Paul was so acutely aware of the blessings of Heaven, he considered himself a citizen there – not here on earth – and he wanted to depart from here in order to be there.  That was his honest desire.  But that God-awareness also made it crystal clear to Paul what his calling was.  God wanted Paul to plant churches, help people become Christians, and build up the way of Christ in the Roman Empire.  Because he knew of another world, the Heavenly realm, and because his certainty of the reality and goodness of God was unshakable, he devoted his life to establishing communities of love on earth.
When we inhabit two worlds, we always have hope because we know God is with us, because we know are part of a greater community, and because we know our future is resurrection.
When we inhabit two worlds, we try to do as much good here as we can because we have been and are being transformed into the image of Christ who is the supreme example of perfect compassion, complete forgiveness and mercy, and total love. 
If you are unaware of two world and your life is spent only this one, which is snowy in North Carolina today, I pray that you would come to know Jesus as your Savior.  Ask God to come into your heart, forgive your sins, and open your mind to His presence and love.  When the snow clear, drive to a church and meet the people there.  Find out what they are all about and what it means to have life in Christ.

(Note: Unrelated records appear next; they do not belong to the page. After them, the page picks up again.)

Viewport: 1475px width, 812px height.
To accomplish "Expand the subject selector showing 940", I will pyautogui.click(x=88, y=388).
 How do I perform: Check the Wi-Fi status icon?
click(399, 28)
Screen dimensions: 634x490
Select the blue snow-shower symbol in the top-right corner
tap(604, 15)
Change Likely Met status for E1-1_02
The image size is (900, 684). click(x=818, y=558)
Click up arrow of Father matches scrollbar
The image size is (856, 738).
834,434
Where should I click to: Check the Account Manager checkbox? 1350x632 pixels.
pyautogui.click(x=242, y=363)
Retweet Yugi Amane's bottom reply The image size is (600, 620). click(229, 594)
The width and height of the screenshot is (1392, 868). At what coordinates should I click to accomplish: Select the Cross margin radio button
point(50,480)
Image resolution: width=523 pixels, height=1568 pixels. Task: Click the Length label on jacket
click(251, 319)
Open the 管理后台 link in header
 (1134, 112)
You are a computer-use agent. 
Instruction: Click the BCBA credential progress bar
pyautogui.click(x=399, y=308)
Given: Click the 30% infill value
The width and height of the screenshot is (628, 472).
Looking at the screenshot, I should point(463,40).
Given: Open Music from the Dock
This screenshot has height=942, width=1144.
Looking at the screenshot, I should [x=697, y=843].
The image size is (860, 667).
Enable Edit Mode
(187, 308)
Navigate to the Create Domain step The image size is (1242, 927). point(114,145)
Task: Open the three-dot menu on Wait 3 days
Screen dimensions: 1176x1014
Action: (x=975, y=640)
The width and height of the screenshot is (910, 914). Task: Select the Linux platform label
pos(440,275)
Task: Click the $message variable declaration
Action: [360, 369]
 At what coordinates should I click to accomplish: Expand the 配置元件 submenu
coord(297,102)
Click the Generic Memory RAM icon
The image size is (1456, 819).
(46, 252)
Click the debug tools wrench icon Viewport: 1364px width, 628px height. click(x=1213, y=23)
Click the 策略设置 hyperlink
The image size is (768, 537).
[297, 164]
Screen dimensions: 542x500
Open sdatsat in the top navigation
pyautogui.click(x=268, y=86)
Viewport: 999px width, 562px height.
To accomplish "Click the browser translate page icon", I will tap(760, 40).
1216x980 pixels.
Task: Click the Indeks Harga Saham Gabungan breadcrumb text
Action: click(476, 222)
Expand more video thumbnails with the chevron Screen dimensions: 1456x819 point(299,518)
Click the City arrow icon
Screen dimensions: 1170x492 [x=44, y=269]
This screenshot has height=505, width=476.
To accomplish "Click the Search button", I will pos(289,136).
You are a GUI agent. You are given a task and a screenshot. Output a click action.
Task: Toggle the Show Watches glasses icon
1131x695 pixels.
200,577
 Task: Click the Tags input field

If you are aware of two worlds – Heaven and Earth – I pray that today your citizenship in the Heavenly world will form how you live in the earthly one.  Let Christ speak in you.  Be a person of compassion.  Be patient with the world around you.  The world is fallen and is falling away from God.  We in the church are his agents.  Through us He speaks his promise of salvation and redemption.  If you know of the Heavenly realm, let your life speak.  Maybe someone you know is hurting and the healing will begin when they meet Jesus in you.


Thanks for listening everyone.  Wherever you are, I pray you feel God’s blessing today.